I’ve seen all of the translators use “the self” in different places and it’s not always clear what it mean (to my mind anyway). But this does shed some light upon it. “The self” is the soul. Not only the soul, but everything the soul actually needs. Visvanatha Chakravarti Thakura comments, “Do not let your mind dwell on the sense objects, and give up any sense of possessiveness towards them.”
Moving now to the second stanza of the verse, Krishna instructs Arjuna (and in doing so, instructs us) to do our duty without selfishness.
Our translators use a handful of different words to convey this. Srila Prabhupada picked “without desire for gain,” “free from egoism and lethargy.” Tripuari Swami quickly sums it up, “free from desire, selfishness, and grief.” Narayana Maharaja has it as “being freed from desire, possessiveness and lamentation.” Garuda dasa, as he is writing a poetical representation of Bhagavad-gita, arranges it as it was in Sanskrit, but uses, “Without longings,” “without a sense of ‘mine’,” and “with grief cast off.”
Only Srila Prabhupada describes which desires we should be free from. We should not desire to gain.
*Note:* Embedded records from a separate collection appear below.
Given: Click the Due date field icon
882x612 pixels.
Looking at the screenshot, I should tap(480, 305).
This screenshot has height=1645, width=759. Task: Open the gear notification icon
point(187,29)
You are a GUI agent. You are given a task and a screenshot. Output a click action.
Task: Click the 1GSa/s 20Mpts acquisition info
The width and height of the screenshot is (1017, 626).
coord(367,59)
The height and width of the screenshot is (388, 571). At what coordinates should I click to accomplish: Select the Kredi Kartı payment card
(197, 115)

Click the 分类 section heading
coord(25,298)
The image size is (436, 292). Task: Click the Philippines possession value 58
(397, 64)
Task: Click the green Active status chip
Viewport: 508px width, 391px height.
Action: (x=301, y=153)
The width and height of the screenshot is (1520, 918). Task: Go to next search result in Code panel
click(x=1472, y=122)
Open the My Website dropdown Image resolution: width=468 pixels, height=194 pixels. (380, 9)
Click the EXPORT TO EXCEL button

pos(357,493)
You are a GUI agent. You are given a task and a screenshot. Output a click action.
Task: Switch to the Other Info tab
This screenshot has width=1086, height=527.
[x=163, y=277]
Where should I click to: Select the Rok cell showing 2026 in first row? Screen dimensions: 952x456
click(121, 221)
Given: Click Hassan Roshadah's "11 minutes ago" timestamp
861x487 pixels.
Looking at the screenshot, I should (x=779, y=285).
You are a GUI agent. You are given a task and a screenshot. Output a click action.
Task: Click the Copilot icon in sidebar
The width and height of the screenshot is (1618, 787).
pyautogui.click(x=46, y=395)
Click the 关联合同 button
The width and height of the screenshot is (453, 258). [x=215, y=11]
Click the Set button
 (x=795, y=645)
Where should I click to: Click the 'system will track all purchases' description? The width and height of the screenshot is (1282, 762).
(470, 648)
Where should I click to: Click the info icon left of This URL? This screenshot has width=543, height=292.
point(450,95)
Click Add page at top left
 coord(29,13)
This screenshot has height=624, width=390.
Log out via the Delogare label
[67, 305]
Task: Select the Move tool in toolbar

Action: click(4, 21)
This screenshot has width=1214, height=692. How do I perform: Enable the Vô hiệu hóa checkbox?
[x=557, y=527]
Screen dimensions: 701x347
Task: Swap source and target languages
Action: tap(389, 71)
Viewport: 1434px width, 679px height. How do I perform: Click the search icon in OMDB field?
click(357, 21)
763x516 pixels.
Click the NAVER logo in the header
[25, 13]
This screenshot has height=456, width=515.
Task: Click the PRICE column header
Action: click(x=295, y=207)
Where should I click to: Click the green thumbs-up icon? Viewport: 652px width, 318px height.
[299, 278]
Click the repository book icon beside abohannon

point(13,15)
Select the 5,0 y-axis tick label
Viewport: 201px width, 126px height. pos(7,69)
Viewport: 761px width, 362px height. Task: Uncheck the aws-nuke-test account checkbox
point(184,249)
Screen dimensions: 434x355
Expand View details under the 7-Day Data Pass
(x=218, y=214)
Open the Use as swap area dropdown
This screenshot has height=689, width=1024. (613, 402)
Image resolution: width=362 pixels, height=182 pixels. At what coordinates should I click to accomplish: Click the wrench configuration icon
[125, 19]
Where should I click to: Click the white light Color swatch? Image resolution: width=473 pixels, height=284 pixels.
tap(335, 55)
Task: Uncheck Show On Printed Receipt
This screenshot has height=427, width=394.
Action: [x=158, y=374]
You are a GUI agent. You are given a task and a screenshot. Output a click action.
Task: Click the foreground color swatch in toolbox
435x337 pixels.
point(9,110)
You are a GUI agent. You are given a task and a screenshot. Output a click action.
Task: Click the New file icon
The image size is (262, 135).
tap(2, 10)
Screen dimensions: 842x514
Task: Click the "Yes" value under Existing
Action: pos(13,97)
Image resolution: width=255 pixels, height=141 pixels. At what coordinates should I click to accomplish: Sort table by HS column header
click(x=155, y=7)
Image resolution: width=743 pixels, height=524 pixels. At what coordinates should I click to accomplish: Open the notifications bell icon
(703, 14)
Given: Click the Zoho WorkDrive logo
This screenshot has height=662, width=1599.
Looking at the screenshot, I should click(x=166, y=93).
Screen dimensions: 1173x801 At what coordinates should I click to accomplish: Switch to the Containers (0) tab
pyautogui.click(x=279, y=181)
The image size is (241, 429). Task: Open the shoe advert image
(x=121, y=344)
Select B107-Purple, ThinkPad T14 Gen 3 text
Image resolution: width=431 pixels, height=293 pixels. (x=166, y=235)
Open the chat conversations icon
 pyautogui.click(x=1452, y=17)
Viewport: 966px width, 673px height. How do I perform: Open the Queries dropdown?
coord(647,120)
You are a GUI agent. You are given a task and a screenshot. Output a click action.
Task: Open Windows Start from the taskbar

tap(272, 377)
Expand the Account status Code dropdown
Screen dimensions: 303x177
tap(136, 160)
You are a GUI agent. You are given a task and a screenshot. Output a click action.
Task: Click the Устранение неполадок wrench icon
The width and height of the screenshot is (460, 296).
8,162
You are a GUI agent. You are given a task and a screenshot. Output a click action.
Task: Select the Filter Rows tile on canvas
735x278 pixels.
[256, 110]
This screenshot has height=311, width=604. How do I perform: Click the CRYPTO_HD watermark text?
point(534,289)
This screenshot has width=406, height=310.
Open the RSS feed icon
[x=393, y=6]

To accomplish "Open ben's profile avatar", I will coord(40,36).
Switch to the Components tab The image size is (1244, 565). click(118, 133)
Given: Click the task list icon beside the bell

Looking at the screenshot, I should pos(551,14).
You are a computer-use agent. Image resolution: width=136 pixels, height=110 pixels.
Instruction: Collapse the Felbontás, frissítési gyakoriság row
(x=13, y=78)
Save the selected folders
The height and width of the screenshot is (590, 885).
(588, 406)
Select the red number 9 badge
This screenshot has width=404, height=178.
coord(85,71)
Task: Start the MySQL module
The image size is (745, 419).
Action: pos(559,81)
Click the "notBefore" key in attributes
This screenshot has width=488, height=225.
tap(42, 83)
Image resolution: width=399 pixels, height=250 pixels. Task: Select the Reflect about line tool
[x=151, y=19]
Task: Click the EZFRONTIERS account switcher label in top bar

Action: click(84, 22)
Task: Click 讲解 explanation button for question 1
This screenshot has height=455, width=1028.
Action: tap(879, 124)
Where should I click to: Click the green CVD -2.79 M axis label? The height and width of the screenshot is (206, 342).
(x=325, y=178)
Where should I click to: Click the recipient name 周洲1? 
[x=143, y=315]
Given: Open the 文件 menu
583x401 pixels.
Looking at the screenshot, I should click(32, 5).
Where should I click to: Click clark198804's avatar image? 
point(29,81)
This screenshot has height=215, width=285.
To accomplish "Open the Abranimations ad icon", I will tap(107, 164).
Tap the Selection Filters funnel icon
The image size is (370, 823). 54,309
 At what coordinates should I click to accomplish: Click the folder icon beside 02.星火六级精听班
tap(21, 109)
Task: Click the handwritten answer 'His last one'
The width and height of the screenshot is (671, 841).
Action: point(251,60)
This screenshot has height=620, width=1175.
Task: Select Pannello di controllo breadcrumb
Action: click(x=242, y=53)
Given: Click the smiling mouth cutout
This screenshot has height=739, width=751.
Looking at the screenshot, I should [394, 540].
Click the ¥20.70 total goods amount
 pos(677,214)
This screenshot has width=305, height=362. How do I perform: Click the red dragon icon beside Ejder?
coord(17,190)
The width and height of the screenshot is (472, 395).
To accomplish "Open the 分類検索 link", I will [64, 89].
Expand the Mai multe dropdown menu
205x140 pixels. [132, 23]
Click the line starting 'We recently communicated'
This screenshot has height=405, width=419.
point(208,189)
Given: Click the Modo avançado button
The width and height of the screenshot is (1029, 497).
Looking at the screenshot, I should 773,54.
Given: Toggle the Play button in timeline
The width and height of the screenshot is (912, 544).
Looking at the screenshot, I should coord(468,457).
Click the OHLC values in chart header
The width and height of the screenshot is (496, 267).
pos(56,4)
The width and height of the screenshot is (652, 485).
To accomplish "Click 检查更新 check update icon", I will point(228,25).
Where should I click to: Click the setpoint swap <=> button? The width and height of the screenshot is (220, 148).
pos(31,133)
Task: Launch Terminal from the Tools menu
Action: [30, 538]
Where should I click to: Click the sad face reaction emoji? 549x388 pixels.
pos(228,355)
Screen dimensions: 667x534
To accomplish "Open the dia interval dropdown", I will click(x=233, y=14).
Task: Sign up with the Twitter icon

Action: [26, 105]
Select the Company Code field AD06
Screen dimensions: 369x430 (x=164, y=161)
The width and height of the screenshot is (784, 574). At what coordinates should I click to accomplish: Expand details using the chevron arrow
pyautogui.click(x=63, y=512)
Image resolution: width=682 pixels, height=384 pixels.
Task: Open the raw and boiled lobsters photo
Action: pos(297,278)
“Egoism,” “selfishness,” “possessiveness,” and “without a sense of ‘mine’” all describe the same nasty quality the whole world could very well do without. While each translator uses a different word with slightly different meaning and implication, it’s nice to put them all together to get a feel for how awful that selfish desire is and what all it can encompass.
The sanskrit term vigata-jvarah means “without lamentation, without grief.” That is a difficult one to conquer. It should be. Grieving is a sign of kindness. None of our commentators address this lamentation. But in the chapter prior to this one, in Bhagavad-gita 2.11, though using a different Sanskrit word for “lament,” it instructs us that the “wise lament neither for the living nor the dead.” The next verse explains there was never a time when God and we did not exist, and in the future never will any of us cease to be.”
That is the lamentation we should be free from.
Krishna’s last instruction to Arjuna, in this verse, is “Fight!” as Tripurari Swami puts it. Srila Prabhupada and Narayana Maharaja simply say, “fight.” with a very somber and serious period. Personally, I like Tripurari Swami’s excited “Fight!”
However, in a very literal translation, Garuda dasa comes closest to the original Sanskrit poetry, “fight, with grief cast off.”
The message, of course, is one. While it is “fight” for Arjuna the great warrior, it is “do your duty” whatever that may be, for the rest of us. We do our duty, without all the baggage and hangups, as an offering to God. This is the whole purpose of the Bhagavad-gita.